[Dataset entries]
»»
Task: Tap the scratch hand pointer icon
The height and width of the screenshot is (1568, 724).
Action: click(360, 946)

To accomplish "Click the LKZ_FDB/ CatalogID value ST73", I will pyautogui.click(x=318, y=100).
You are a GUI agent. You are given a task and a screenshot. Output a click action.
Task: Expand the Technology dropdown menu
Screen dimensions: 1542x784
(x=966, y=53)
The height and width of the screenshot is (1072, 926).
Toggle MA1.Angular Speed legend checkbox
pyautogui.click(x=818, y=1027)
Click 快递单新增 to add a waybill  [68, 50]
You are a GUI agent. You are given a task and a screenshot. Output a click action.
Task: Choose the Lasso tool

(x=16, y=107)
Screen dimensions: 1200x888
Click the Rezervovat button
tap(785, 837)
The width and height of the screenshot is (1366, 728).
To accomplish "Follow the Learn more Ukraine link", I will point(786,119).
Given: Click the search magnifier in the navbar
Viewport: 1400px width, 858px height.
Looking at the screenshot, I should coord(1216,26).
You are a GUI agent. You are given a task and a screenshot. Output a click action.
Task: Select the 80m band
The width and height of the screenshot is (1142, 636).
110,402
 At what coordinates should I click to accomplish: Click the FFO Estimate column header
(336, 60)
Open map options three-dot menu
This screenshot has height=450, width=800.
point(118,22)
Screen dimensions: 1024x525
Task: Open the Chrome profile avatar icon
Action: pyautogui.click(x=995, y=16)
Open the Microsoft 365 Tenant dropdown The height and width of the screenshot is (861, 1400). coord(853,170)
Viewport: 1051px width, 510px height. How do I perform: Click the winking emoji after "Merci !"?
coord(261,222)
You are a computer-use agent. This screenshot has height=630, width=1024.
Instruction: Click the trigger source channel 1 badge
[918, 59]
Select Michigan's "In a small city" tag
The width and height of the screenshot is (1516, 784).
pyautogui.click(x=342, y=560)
««
Report back every line of the entries in which "dropdown" occurs.

Task: Expand the Technology dropdown menu
Open the Microsoft 365 Tenant dropdown The height and width of the screenshot is (861, 1400). coord(853,170)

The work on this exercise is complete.